Sean Spicer has denied the White House has apologised for repeating a baseless claim that British spies wiretapped Donald Trump on Barack Obama’s behalf.
The UK Government claimed it had received assurances the claim would not be repeated, after the White House press secretary spent his Thursday press briefing repeating a claim, originally made on Fox News, that Obama had used GCHQ to carry out surveillance on Trump Tower before the election.
This followed Trump’s baseless claim that the wiretapping took place, for which he has never offered any evidence.
The secretive GCHQ, which rarely speaks about its activities, broke convention to comment, calling the claims “nonsense... they are utterly ridiculous and should be completely ignored”.
Spicer was reported to have apologised to Sir Kim Darroch, Britain’s ambassador to the US while H.R. McMaster, Trump’s National Security Advisor, also reportedly apologised to his British counterpart.
But on Friday, as Trump joked about the claim during a press conference with Angela Merkel, Spicer doubled down, saying there was no apology, insisting all he did was read out press clippings and adding: “I don’t think we regret anything.”
When CNN asked him if the White House had apologised, Spicer said: “No, we were just passing on news reports.”
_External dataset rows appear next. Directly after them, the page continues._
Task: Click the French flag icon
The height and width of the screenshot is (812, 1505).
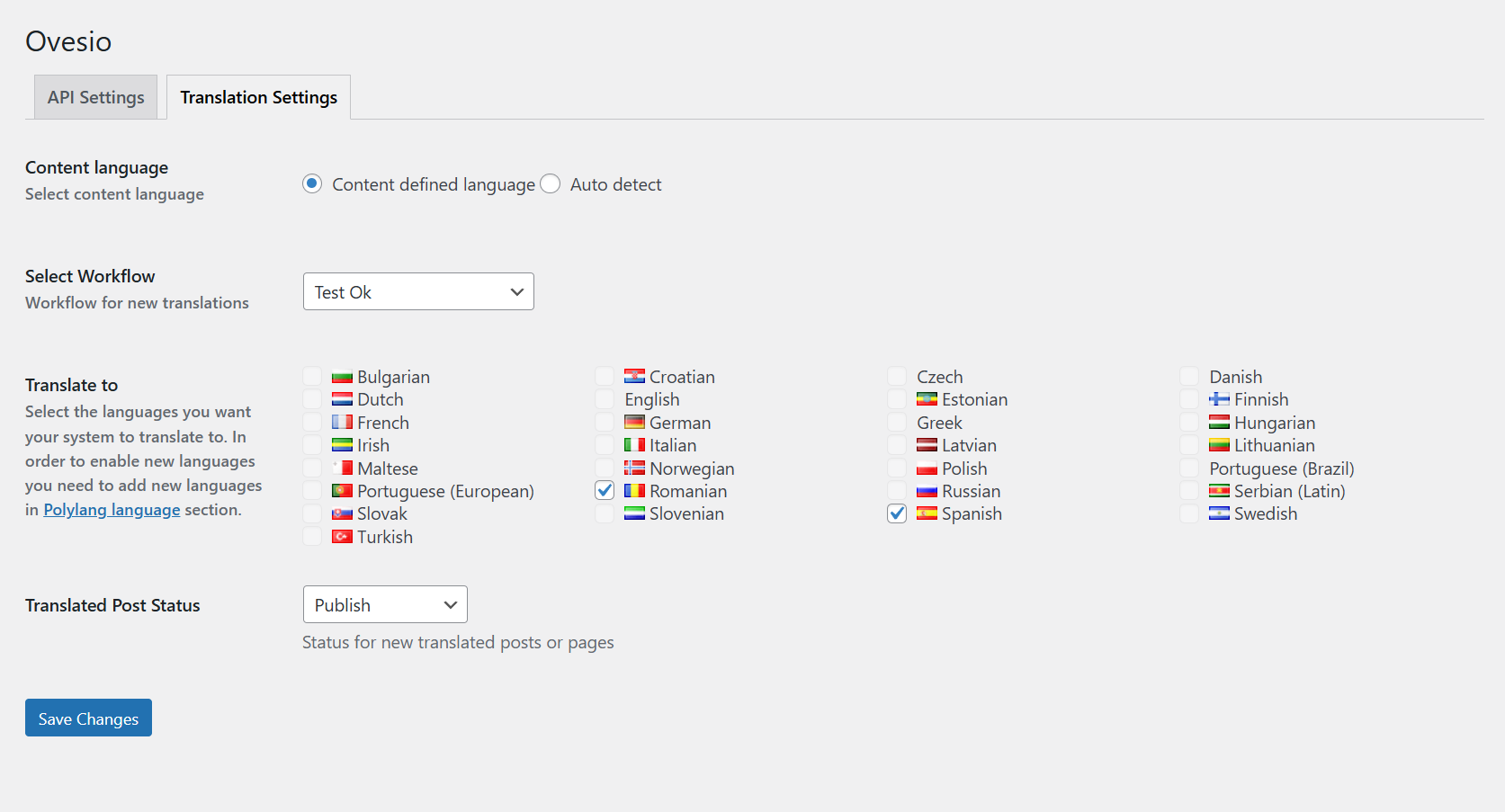Action: point(342,422)
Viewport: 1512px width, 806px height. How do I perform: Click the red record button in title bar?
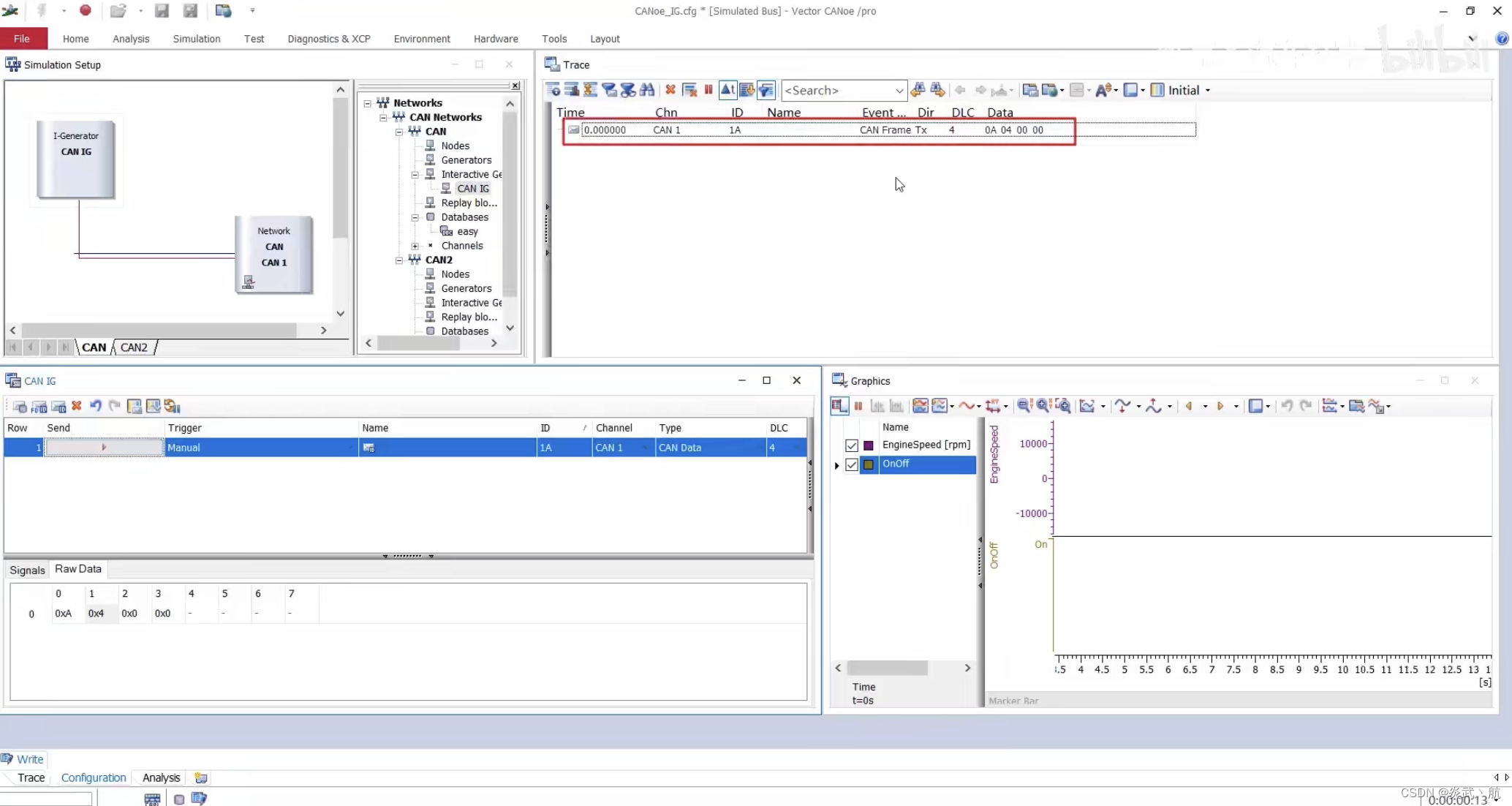[x=86, y=10]
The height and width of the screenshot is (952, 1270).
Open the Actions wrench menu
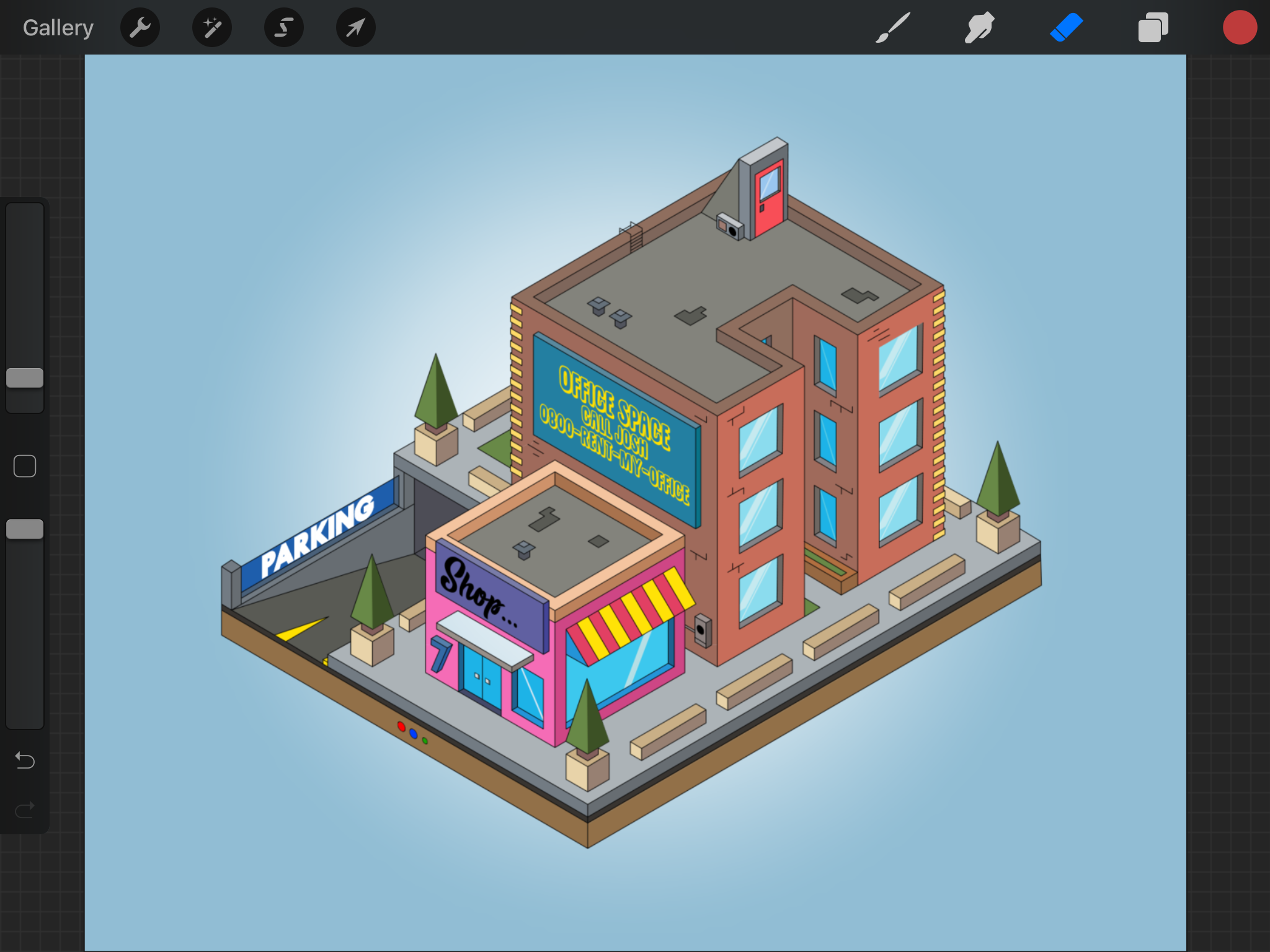[140, 28]
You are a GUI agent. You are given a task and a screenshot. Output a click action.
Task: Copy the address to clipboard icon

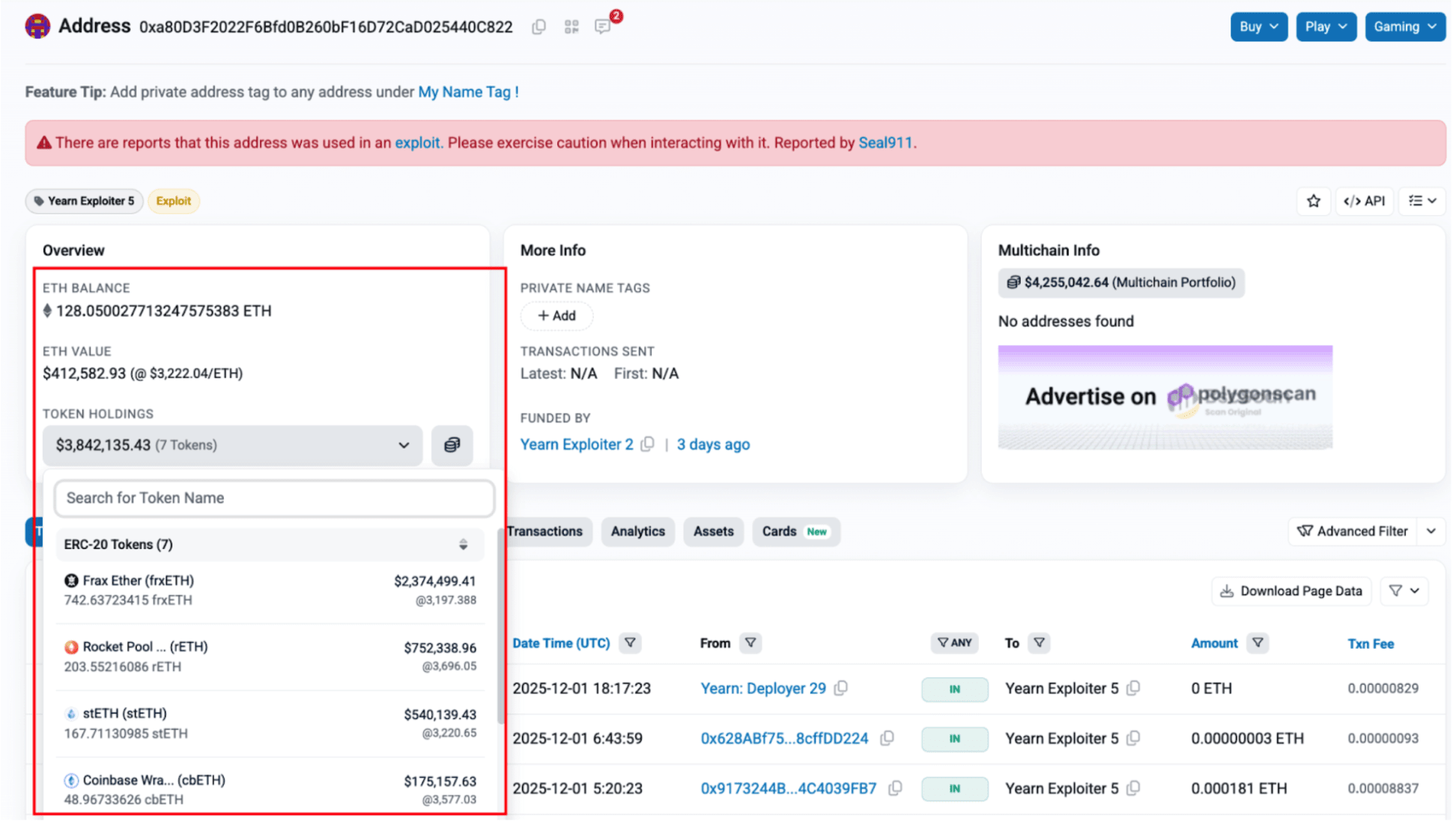(x=539, y=27)
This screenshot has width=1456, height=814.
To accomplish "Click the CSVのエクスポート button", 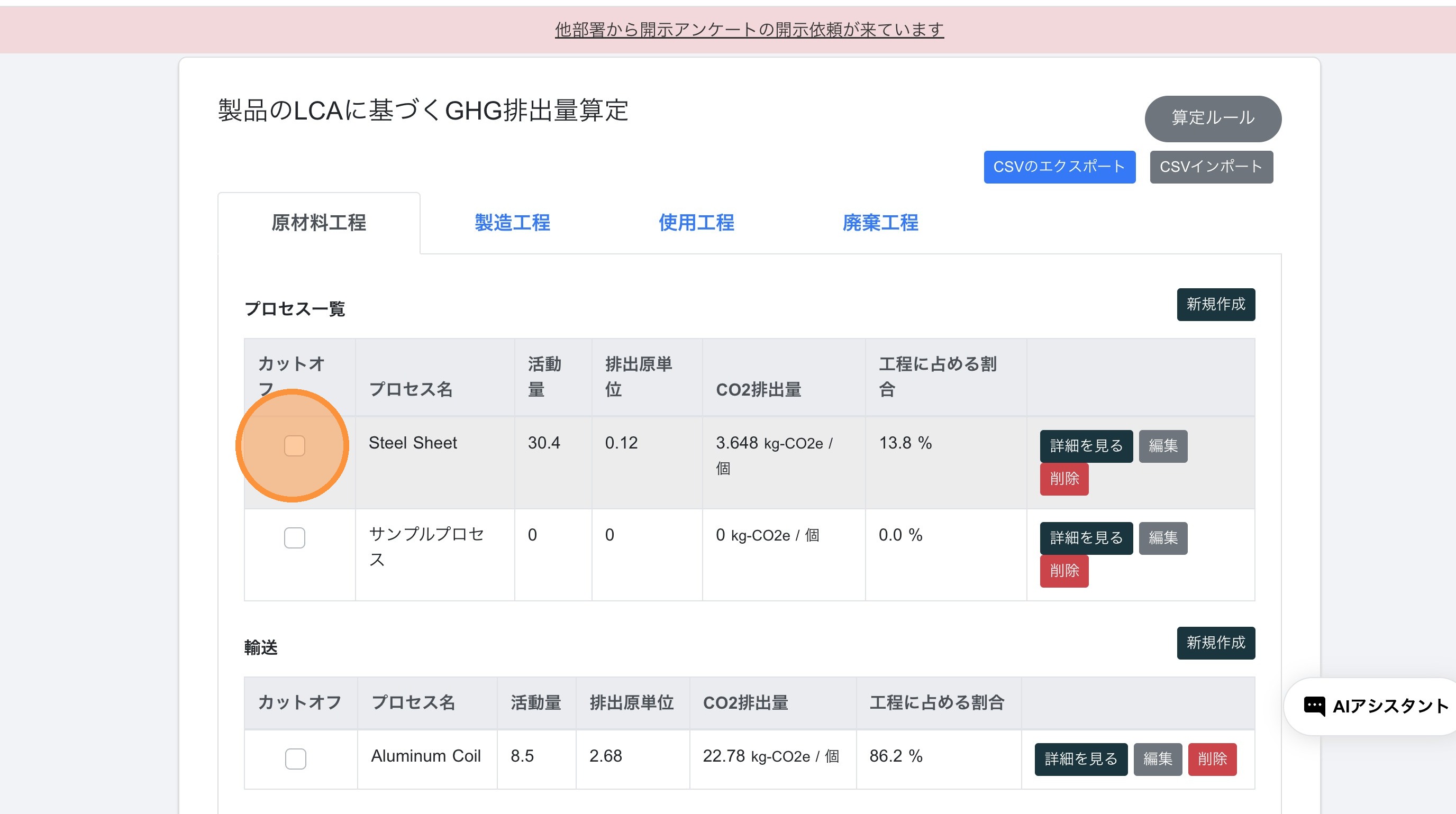I will coord(1059,167).
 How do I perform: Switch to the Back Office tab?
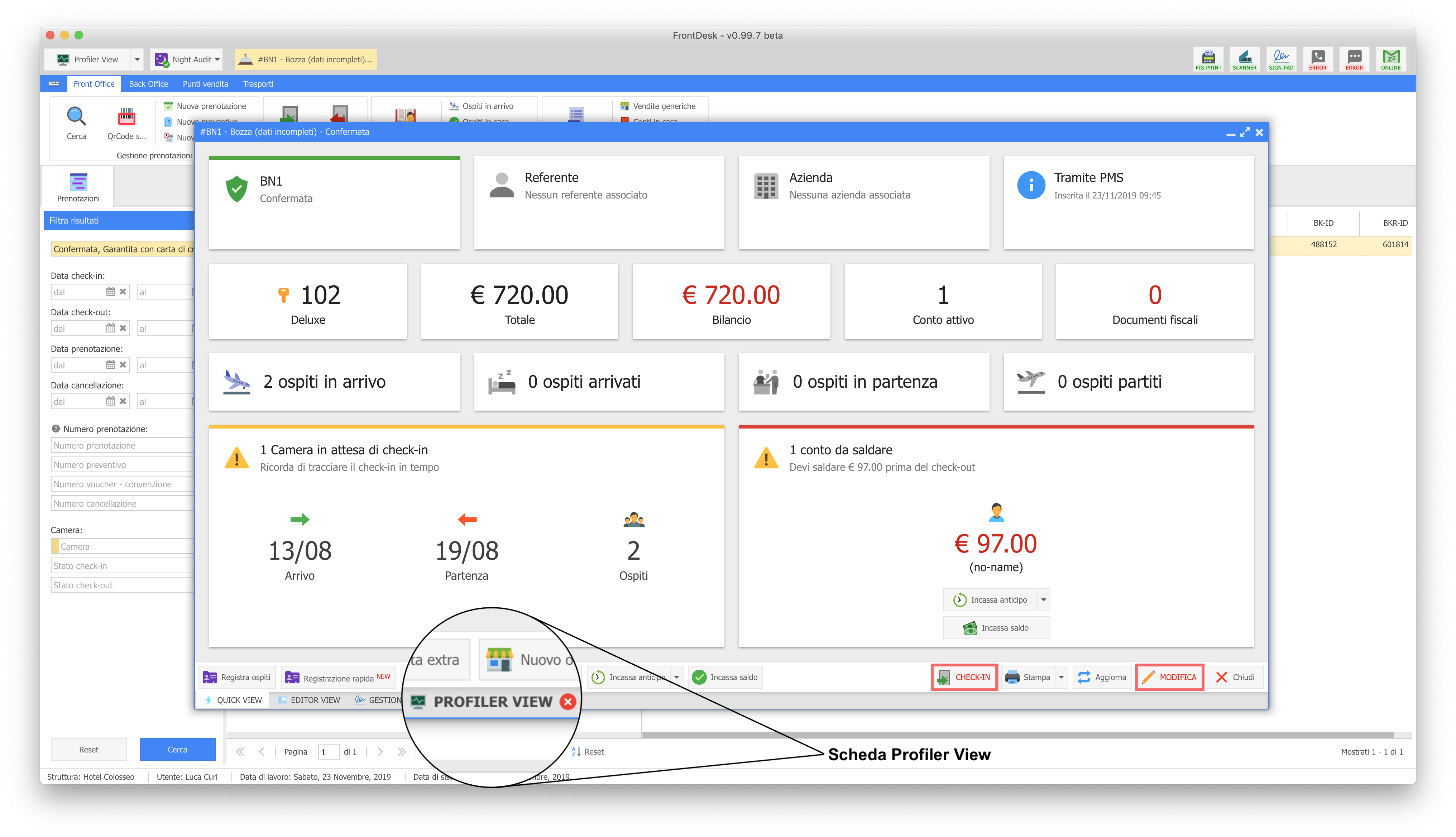coord(148,84)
During his Thursday briefing, Spicer repeated Fox News’ claims, saying: “Three intelligence sources have informed Fox News that President Obama went outside the chain of command.”
He added: “[Obama] didn’t use the NSA, he didn’t use the CIA, he didn’t use the FBI and he didn’t use the Department of Justice, he used GCHQ.
“What is that? That’s the initials for the British spying agency. They have 24/7 access to the NSA database.”
Spicer’s claim there was no apology came after MPs laid into the idea GCHQ had wiretapped Trump.
Tory MP Dominic Grieve, The chairman of Parliament’s Intelligence and Security Committee, said: “I should make clear the President of the United States is not able to task GCHQ to intercept an individual’s communications”
Sir Malcolm Rifkind, former foreign secretary, told the BBC it wasn’t enough to simply not repeat the claims.
“That’s not the same as saying it was rubbish in the first place,” he said.